The Opus 4.5-generation price cut (to $5/$25) reopens the cost race — the cheapest model is now suite-dependent. Per-Mtok list prices are Gemini $1.50/$9, gpt-5.5 $5/$20, Opus $5/$25. Opus and gpt-5.5 now share an input price, so the bill is decided by output volume: Opus is cheapest on reasoning (terse output, 471 tok vs gpt-5.5's 953), tied on extraction, and gpt-5.5 keeps the edge only on free-form QA where Opus is the verbose one.

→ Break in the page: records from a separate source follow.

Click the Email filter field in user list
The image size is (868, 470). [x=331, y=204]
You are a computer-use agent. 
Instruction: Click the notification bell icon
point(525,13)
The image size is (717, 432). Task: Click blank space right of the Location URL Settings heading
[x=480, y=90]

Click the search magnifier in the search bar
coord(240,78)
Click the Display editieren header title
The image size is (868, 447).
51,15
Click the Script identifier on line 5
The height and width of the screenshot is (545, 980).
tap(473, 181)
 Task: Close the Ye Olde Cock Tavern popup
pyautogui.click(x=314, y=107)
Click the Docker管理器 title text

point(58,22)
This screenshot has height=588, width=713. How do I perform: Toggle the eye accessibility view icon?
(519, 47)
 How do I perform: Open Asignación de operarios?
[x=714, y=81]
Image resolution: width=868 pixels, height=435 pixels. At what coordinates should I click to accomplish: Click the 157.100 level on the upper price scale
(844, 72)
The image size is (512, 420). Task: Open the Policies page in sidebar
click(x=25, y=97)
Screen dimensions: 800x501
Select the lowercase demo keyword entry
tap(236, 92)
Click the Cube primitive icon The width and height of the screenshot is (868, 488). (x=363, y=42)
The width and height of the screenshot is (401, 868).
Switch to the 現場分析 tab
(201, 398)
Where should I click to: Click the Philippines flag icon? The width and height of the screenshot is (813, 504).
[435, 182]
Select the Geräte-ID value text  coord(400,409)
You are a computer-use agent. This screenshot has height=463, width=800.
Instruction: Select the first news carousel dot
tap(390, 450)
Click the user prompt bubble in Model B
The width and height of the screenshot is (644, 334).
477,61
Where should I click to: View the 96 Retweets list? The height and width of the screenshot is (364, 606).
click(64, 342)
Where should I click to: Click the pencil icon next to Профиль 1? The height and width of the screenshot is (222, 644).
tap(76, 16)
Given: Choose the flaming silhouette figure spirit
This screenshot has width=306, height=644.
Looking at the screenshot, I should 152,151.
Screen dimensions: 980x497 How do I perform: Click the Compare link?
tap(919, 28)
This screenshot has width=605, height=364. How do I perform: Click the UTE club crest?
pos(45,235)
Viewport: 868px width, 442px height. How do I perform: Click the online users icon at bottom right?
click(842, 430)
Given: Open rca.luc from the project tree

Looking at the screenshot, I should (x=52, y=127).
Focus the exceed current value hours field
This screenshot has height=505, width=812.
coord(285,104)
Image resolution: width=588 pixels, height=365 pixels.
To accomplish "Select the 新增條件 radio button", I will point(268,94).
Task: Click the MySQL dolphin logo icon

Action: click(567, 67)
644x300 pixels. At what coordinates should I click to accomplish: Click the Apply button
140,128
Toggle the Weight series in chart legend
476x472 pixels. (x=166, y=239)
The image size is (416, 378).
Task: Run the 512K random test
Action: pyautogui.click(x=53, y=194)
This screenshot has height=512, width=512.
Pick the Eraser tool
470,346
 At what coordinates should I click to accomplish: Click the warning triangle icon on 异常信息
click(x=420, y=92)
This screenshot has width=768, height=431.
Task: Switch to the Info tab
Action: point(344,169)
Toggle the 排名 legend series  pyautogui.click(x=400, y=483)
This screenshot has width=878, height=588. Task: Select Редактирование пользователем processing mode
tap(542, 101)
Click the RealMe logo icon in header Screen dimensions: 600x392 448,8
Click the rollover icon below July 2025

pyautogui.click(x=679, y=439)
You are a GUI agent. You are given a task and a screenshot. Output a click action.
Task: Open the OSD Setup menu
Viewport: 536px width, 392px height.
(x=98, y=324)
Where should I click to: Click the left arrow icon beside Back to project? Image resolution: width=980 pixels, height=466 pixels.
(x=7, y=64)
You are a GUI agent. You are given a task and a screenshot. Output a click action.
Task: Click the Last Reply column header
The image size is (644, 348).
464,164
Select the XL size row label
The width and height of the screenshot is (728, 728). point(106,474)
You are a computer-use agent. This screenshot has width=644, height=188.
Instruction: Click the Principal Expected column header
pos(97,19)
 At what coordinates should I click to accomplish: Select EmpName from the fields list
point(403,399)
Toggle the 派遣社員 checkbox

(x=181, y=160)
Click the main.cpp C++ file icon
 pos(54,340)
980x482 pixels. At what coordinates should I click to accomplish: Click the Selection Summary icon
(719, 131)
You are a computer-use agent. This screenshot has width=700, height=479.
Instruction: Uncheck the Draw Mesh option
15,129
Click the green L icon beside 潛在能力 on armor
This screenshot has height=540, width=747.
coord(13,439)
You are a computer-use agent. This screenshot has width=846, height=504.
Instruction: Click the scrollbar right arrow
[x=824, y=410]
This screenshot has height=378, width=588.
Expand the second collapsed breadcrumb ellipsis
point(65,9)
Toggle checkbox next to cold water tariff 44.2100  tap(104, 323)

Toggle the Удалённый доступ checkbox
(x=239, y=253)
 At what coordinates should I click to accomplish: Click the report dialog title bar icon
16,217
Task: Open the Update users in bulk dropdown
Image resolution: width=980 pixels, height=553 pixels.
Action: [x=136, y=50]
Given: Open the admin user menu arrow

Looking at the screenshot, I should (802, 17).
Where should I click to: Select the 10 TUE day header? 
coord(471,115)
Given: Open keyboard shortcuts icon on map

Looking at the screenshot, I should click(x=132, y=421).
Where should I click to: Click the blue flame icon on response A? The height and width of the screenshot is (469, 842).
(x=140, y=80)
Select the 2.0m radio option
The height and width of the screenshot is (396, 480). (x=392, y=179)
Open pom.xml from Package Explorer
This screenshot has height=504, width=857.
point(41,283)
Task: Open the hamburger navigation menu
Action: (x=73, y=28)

The bill is output_tokens × output_price, not output_price.
The I:O-ratio mechanism from the prior 2-way writeup reproduces. Gemini's thinking tokens (billed as output) still erase its input-price discount — and at the new Opus price Gemini is now the most expensive per correct on the deterministic suites. Pricing decisions on per-token list prices alone are still wrong; multiply by your observed output volume.
Opus retains a judge-scored quality edge on free-form generation, now at a 1.6× cost premium over gpt-5.5 (was 5× at the old price), with the same family-bias caveat as before (judge is Claude Sonnet 4.6). The 3-way data weakens but doesn't refute the caveat — re-run with a non-Anthropic judge before treating the gap as settled.

Full writeup with per-suite tables, statistical tests, and an executive action list: benchmarks/3way_full/analysis.md. Prior 2-way that this builds on: benchmarks/opus47_vs_gemini35_analysis.md.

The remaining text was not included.